• Exercise details: Present each of the lines below as a row in a Markdown table with the columns Row and Line, numbering the rows in order and leaving out blank lines.

• Records for the task:

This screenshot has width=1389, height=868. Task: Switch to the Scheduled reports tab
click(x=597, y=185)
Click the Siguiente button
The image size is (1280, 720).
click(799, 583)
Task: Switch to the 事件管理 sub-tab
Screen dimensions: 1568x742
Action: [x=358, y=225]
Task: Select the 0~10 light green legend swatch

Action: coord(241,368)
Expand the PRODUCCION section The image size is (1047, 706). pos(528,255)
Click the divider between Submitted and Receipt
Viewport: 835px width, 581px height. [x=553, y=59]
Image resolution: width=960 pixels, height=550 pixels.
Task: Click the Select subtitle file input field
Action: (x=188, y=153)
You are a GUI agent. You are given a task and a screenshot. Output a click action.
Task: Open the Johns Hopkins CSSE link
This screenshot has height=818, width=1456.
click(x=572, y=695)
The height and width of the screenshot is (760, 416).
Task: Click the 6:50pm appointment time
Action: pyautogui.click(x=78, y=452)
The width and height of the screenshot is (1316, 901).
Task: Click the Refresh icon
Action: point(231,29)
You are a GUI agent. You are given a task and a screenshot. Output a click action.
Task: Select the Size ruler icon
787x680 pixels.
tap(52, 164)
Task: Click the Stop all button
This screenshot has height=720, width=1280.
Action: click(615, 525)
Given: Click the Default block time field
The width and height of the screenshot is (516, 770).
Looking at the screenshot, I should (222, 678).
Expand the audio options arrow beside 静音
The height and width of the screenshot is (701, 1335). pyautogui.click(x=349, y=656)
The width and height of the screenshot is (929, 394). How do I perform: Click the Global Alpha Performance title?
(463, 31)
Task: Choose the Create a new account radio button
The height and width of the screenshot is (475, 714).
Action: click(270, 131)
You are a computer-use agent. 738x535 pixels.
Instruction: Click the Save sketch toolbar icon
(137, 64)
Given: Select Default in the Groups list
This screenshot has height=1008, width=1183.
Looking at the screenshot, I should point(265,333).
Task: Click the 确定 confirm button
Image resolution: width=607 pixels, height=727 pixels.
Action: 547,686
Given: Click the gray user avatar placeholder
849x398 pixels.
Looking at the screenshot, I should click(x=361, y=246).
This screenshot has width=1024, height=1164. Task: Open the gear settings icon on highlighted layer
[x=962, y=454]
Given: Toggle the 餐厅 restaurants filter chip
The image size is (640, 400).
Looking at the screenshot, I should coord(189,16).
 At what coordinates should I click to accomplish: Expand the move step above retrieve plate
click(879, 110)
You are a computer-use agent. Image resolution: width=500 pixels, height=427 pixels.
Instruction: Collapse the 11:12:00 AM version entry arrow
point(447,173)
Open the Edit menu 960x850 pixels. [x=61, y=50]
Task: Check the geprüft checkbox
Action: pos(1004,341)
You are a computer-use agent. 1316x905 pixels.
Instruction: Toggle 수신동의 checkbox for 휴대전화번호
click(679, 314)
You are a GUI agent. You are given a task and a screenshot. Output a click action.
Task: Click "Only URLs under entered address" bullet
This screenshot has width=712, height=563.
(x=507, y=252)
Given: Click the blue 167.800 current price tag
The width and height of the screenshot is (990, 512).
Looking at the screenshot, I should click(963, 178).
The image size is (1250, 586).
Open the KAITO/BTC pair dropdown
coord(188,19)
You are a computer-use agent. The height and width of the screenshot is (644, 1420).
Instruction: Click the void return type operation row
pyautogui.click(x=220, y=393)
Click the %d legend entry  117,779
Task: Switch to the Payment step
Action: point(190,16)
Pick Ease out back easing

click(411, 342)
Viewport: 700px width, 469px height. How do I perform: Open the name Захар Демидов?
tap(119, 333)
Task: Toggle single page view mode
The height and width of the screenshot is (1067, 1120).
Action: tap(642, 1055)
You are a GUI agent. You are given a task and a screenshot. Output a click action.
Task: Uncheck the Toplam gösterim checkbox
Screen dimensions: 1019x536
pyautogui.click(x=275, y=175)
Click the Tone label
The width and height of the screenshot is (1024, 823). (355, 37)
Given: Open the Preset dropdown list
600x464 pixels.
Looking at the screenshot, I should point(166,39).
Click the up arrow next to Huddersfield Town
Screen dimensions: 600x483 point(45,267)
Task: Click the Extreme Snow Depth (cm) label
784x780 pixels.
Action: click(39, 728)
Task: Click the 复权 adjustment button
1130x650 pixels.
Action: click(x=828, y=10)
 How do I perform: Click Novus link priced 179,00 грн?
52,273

• Full solution:
| Row | Line |
|---|---|
| 1 | This screenshot has width=1389, height=868. Task: Switch to the Scheduled reports tab |
| 2 | click(x=597, y=185) |
| 3 | Click the Siguiente button |
| 4 | The image size is (1280, 720). |
| 5 | click(799, 583) |
| 6 | Task: Switch to the 事件管理 sub-tab |
| 7 | Screen dimensions: 1568x742 |
| 8 | Action: [x=358, y=225] |
| 9 | Task: Select the 0~10 light green legend swatch |
| 10 | Action: coord(241,368) |
| 11 | Expand the PRODUCCION section The image size is (1047, 706). pos(528,255) |
| 12 | Click the divider between Submitted and Receipt |
| 13 | Viewport: 835px width, 581px height. [x=553, y=59] |
| 14 | Image resolution: width=960 pixels, height=550 pixels. |
| 15 | Task: Click the Select subtitle file input field |
| 16 | Action: (x=188, y=153) |
| 17 | You are a GUI agent. You are given a task and a screenshot. Output a click action. |
| 18 | Task: Open the Johns Hopkins CSSE link |
| 19 | This screenshot has height=818, width=1456. |
| 20 | click(x=572, y=695) |
| 21 | The height and width of the screenshot is (760, 416). |
| 22 | Task: Click the 6:50pm appointment time |
| 23 | Action: pyautogui.click(x=78, y=452) |
| 24 | The width and height of the screenshot is (1316, 901). |
| 25 | Task: Click the Refresh icon |
| 26 | Action: point(231,29) |
| 27 | You are a GUI agent. You are given a task and a screenshot. Output a click action. |
| 28 | Task: Select the Size ruler icon |
| 29 | 787x680 pixels. |
| 30 | tap(52, 164) |
| 31 | Task: Click the Stop all button |
| 32 | This screenshot has height=720, width=1280. |
| 33 | Action: click(615, 525) |
| 34 | Given: Click the Default block time field |
| 35 | The width and height of the screenshot is (516, 770). |
| 36 | Looking at the screenshot, I should (222, 678). |
| 37 | Expand the audio options arrow beside 静音 |
| 38 | The height and width of the screenshot is (701, 1335). pyautogui.click(x=349, y=656) |
| 39 | The width and height of the screenshot is (929, 394). How do I perform: Click the Global Alpha Performance title? |
| 40 | (463, 31) |
| 41 | Task: Choose the Create a new account radio button |
| 42 | The height and width of the screenshot is (475, 714). |
| 43 | Action: click(270, 131) |
| 44 | You are a computer-use agent. 738x535 pixels. |
| 45 | Instruction: Click the Save sketch toolbar icon |
| 46 | (137, 64) |
| 47 | Given: Select Default in the Groups list |
| 48 | This screenshot has height=1008, width=1183. |
| 49 | Looking at the screenshot, I should point(265,333). |
| 50 | Task: Click the 确定 confirm button |
| 51 | Image resolution: width=607 pixels, height=727 pixels. |
| 52 | Action: 547,686 |
| 53 | Given: Click the gray user avatar placeholder |
| 54 | 849x398 pixels. |
| 55 | Looking at the screenshot, I should click(x=361, y=246). |
| 56 | This screenshot has width=1024, height=1164. Task: Open the gear settings icon on highlighted layer |
| 57 | [x=962, y=454] |
| 58 | Given: Toggle the 餐厅 restaurants filter chip |
| 59 | The image size is (640, 400). |
| 60 | Looking at the screenshot, I should coord(189,16). |
| 61 |  At what coordinates should I click to accomplish: Expand the move step above retrieve plate |
| 62 | click(879, 110) |
| 63 | You are a computer-use agent. Image resolution: width=500 pixels, height=427 pixels. |
| 64 | Instruction: Collapse the 11:12:00 AM version entry arrow |
| 65 | point(447,173) |
| 66 | Open the Edit menu 960x850 pixels. [x=61, y=50] |
| 67 | Task: Check the geprüft checkbox |
| 68 | Action: pos(1004,341) |
| 69 | You are a computer-use agent. 1316x905 pixels. |
| 70 | Instruction: Toggle 수신동의 checkbox for 휴대전화번호 |
| 71 | click(679, 314) |
| 72 | You are a GUI agent. You are given a task and a screenshot. Output a click action. |
| 73 | Task: Click "Only URLs under entered address" bullet |
| 74 | This screenshot has width=712, height=563. |
| 75 | (x=507, y=252) |
| 76 | Given: Click the blue 167.800 current price tag |
| 77 | The width and height of the screenshot is (990, 512). |
| 78 | Looking at the screenshot, I should click(963, 178). |
| 79 | The image size is (1250, 586). |
| 80 | Open the KAITO/BTC pair dropdown |
| 81 | coord(188,19) |
| 82 | You are a computer-use agent. The height and width of the screenshot is (644, 1420). |
| 83 | Instruction: Click the void return type operation row |
| 84 | pyautogui.click(x=220, y=393) |
| 85 | Click the %d legend entry  117,779 |
| 86 | Task: Switch to the Payment step |
| 87 | Action: point(190,16) |
| 88 | Pick Ease out back easing |
| 89 | click(411, 342) |
| 90 | Viewport: 700px width, 469px height. How do I perform: Open the name Захар Демидов? |
| 91 | tap(119, 333) |
| 92 | Task: Toggle single page view mode |
| 93 | The height and width of the screenshot is (1067, 1120). |
| 94 | Action: tap(642, 1055) |
| 95 | You are a GUI agent. You are given a task and a screenshot. Output a click action. |
| 96 | Task: Uncheck the Toplam gösterim checkbox |
| 97 | Screen dimensions: 1019x536 |
| 98 | pyautogui.click(x=275, y=175) |
| 99 | Click the Tone label |
| 100 | The width and height of the screenshot is (1024, 823). (355, 37) |
| 101 | Given: Open the Preset dropdown list |
| 102 | 600x464 pixels. |
| 103 | Looking at the screenshot, I should point(166,39). |
| 104 | Click the up arrow next to Huddersfield Town |
| 105 | Screen dimensions: 600x483 point(45,267) |
| 106 | Task: Click the Extreme Snow Depth (cm) label |
| 107 | 784x780 pixels. |
| 108 | Action: click(39, 728) |
| 109 | Task: Click the 复权 adjustment button |
| 110 | 1130x650 pixels. |
| 111 | Action: click(x=828, y=10) |
| 112 |  How do I perform: Click Novus link priced 179,00 грн? |
| 113 | 52,273 |